Я сидел на табуретке, упершись в посох, и молча разглядывал осоловелым взором старинные фотографии на стенах. Танька водила с девочкой и бабушкой хоровод у пушистой елки, упиравшейся своей маковкой в трехметровый потолок.
Прощаясь, зам директора сухо бросил в мою сторону:
- Смотри! Из комсомола вылетишь!
Я, кажется, хотел что-то ответить, но в этот момент Оленька взяла меня за рукавицу и потащила на кухню.
- Дедушка! А это я тебе подарю! – ребенок достал из плетеной корзины на полу, в которой мирно посапывал кошачий выводок, малюсенького черного котенка, с белым подбородком, – Пусть он с тобой в лесу живет.

Микроавтобус, как мне казалось, очень плавно, словно лодка по заснеженной реке, перемещал меня к дому. Я периодически отключался. И, помнится, я был счастлив.

- А где Антошкино «Лего»? – едва взглянув на меня, на пустой мешок и моментально оценив мое новогоднее состояние, спросила жена.

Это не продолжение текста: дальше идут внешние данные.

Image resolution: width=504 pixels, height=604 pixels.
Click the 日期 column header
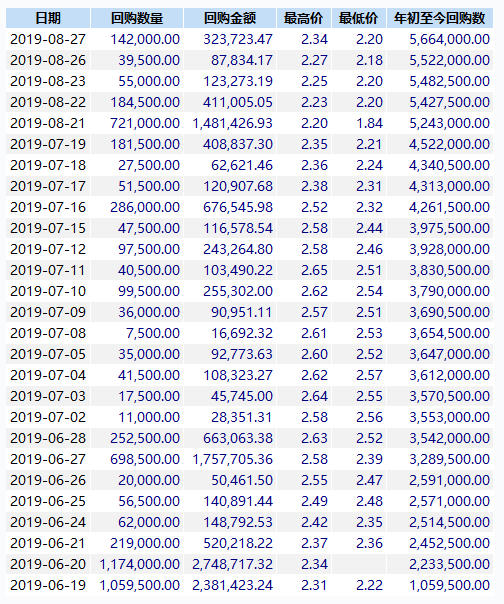point(48,18)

- Я его, кажется, кому-то подарил, – я даже не пытался оправдываться и, глупо ухмыляясь, добавил – А шалит как маленький…
- Иди хоть немного поспи! Через два часа куранты!
Я медленно осел, скользя по коридорным обоям на пол, обхватил руками мокрый войлок валенок и пьяно заплакал.
На шум голосов выбежал сын и, не глядя на распластанного Деда Мороза, склонился над брошенным мной в угол атласным мешком. Мешок чуть зашевелился, и из него осторожно показалась взъерошенная голова котенка.
- Ко - тик… – с округлившимися от удивления и восторга глазами выдохнул Антошка и растопыренными руками потянулся ему навстречу.
Снег шел еще два дня.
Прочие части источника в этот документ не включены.